start Provided records

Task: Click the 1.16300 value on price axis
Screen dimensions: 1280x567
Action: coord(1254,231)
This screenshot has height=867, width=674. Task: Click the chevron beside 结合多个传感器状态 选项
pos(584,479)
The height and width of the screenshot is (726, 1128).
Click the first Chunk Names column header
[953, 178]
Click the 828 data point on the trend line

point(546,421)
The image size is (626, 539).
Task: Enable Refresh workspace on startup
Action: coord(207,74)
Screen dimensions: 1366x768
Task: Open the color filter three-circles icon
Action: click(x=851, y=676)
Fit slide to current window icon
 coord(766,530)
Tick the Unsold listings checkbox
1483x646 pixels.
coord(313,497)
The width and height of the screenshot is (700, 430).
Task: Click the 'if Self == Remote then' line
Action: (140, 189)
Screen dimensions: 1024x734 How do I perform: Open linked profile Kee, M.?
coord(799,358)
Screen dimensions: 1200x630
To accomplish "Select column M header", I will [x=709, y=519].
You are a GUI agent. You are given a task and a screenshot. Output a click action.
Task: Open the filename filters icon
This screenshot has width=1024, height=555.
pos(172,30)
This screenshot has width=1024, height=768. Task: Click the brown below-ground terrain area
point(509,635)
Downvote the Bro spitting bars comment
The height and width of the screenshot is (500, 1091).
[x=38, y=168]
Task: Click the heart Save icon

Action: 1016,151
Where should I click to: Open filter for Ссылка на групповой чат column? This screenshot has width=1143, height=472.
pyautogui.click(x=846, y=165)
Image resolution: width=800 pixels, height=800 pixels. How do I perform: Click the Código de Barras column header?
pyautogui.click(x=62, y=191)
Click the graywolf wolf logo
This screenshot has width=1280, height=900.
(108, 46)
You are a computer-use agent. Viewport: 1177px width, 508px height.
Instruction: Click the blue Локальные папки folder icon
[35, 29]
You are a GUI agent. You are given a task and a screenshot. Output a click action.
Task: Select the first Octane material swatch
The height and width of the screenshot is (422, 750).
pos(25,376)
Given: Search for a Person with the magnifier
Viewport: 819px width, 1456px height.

end Provided records

- What to do
Rewrite the entries that begin at the line containing "This screenshot has height=867, width=674." and stop after the line containing "pos(584,479)", replacing "chevron" with "arrow" and leaving everything else unchanged.

- Worked answer
This screenshot has height=867, width=674. Task: Click the arrow beside 结合多个传感器状态 选项
pos(584,479)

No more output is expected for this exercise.